* WHAT THIS TASK INVOLVES: Make an exact transcript of the lines in the data below, starting with the one containing "Given: Click the 确定 button to confirm" and going on through the one containing "You are a computer-use", with both included and the pictures left out.

[Collected data entries]
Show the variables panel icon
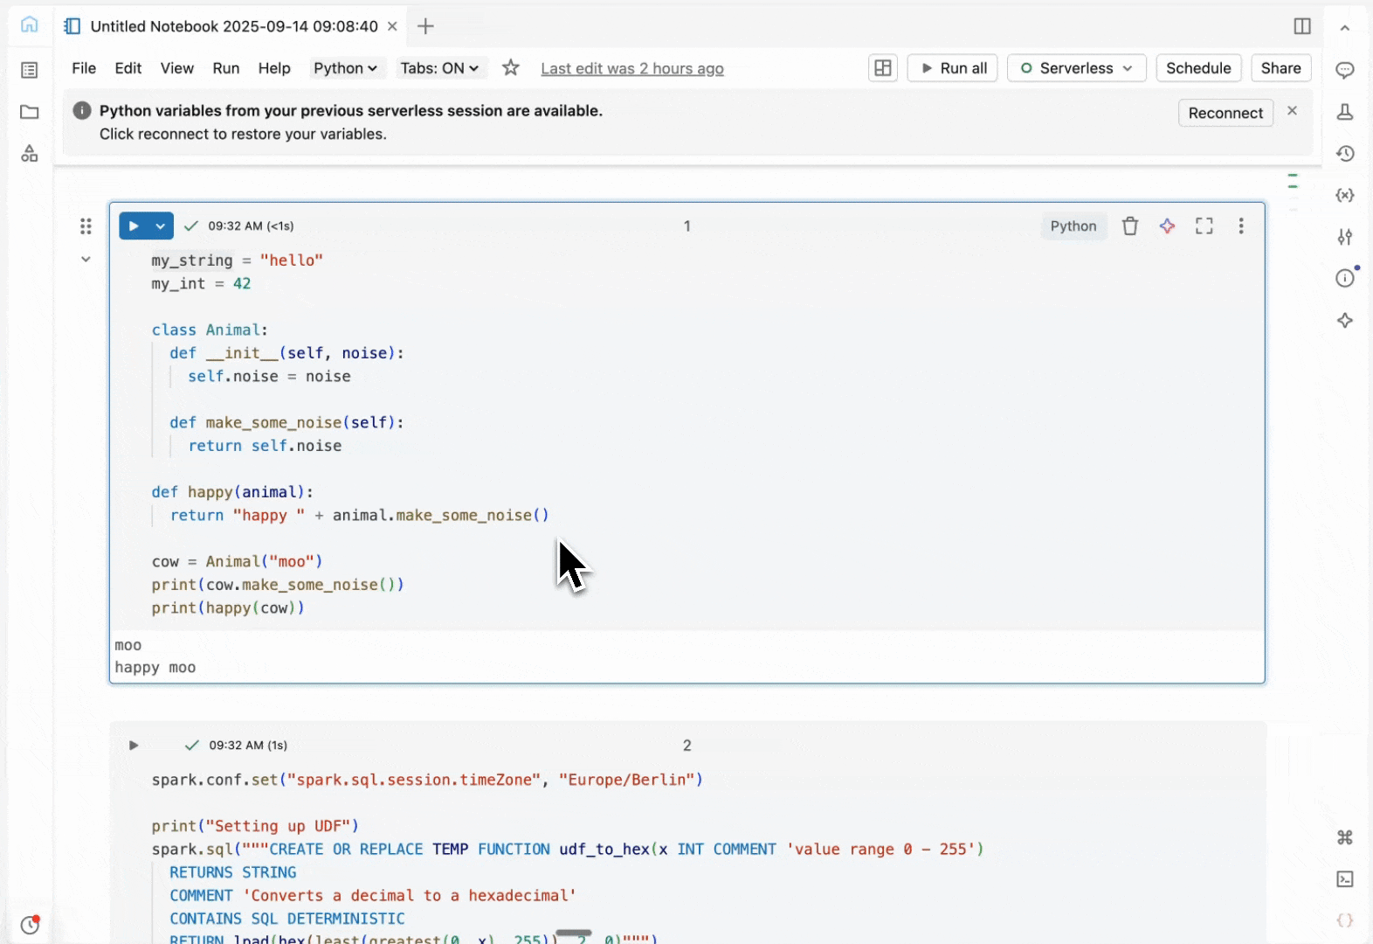Screen dimensions: 1373x944 click(x=1345, y=195)
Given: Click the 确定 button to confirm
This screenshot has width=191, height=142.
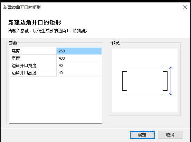Looking at the screenshot, I should pyautogui.click(x=142, y=135).
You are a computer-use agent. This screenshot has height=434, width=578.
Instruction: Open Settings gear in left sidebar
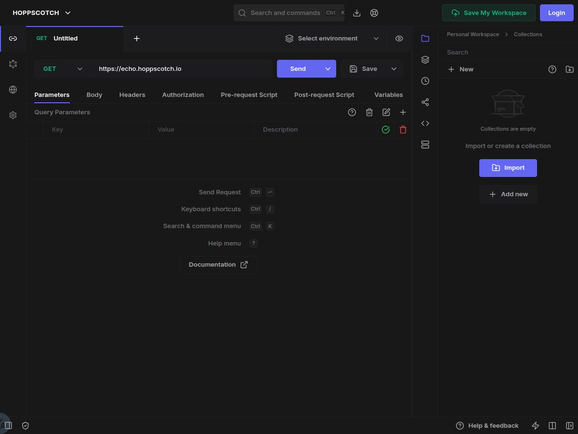[x=13, y=115]
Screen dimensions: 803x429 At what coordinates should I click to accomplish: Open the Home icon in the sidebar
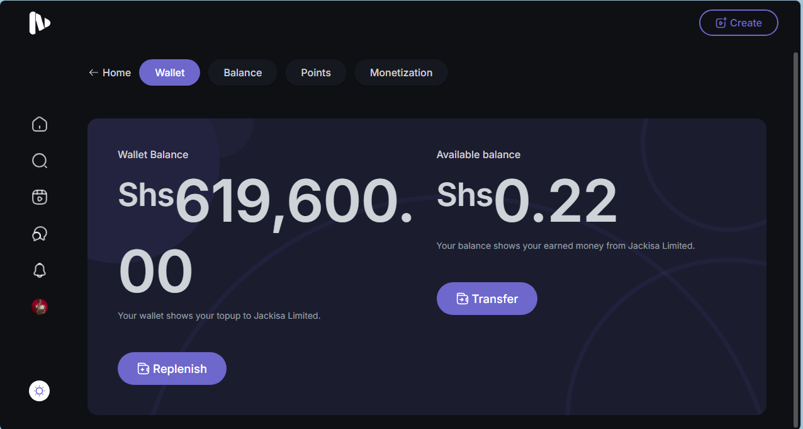point(40,125)
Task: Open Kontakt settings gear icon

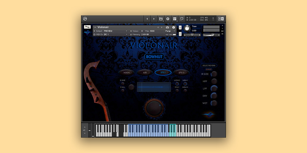Action: (168, 19)
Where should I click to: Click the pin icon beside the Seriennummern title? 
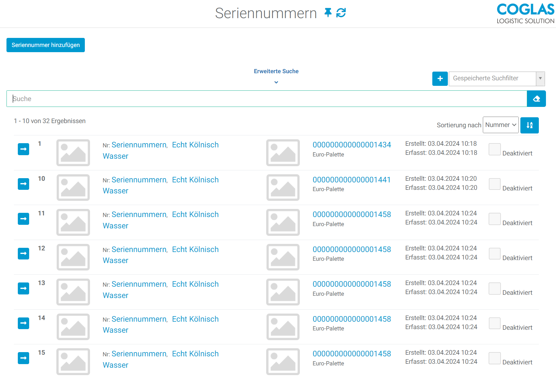tap(328, 13)
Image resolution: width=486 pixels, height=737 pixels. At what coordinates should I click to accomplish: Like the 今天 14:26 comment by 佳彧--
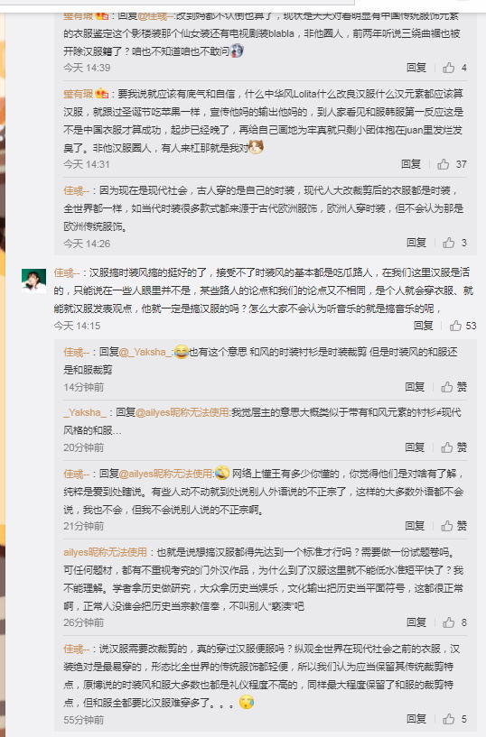pyautogui.click(x=454, y=243)
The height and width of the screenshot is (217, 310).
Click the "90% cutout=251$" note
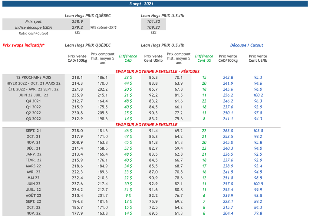click(103, 28)
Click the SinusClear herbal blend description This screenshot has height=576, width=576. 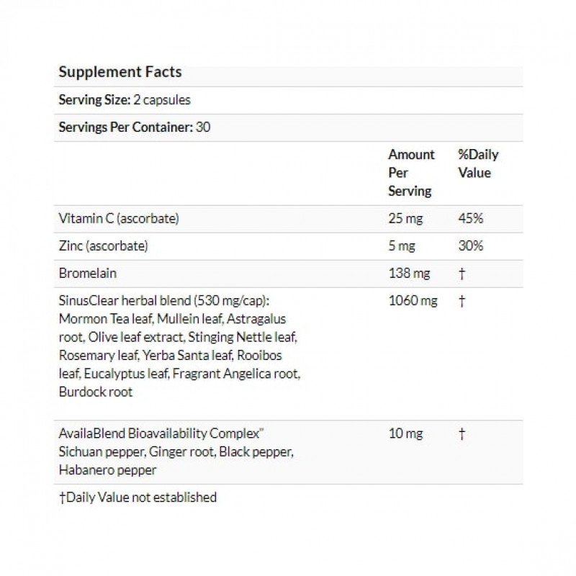pyautogui.click(x=179, y=346)
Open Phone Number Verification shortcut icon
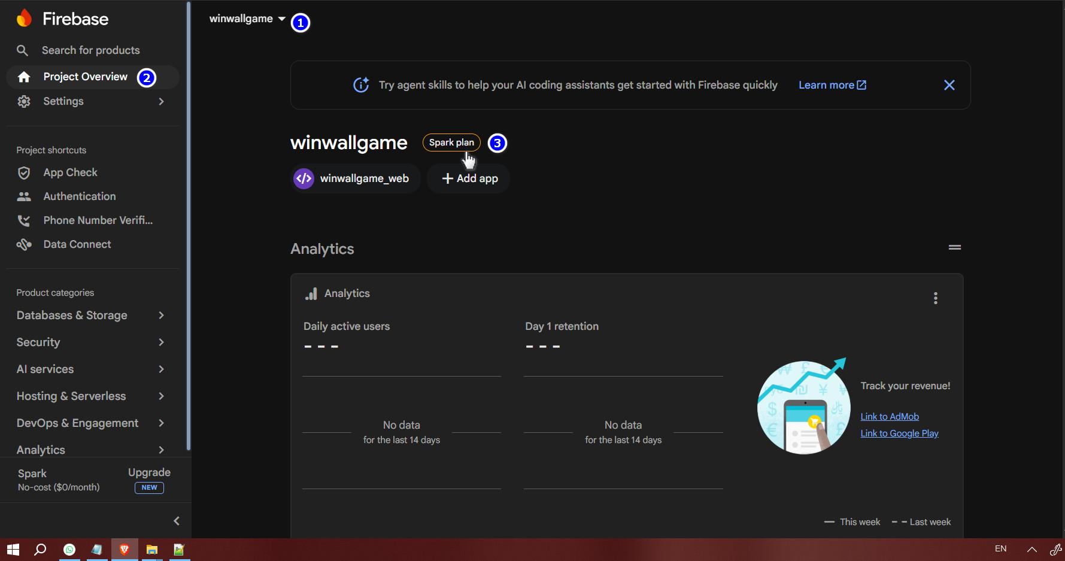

* REPLY TO THE TASK:
Given: Click the 确定 button to confirm
This screenshot has width=191, height=142.
Looking at the screenshot, I should pyautogui.click(x=142, y=135).
You are a computer-use agent. This screenshot has height=434, width=578.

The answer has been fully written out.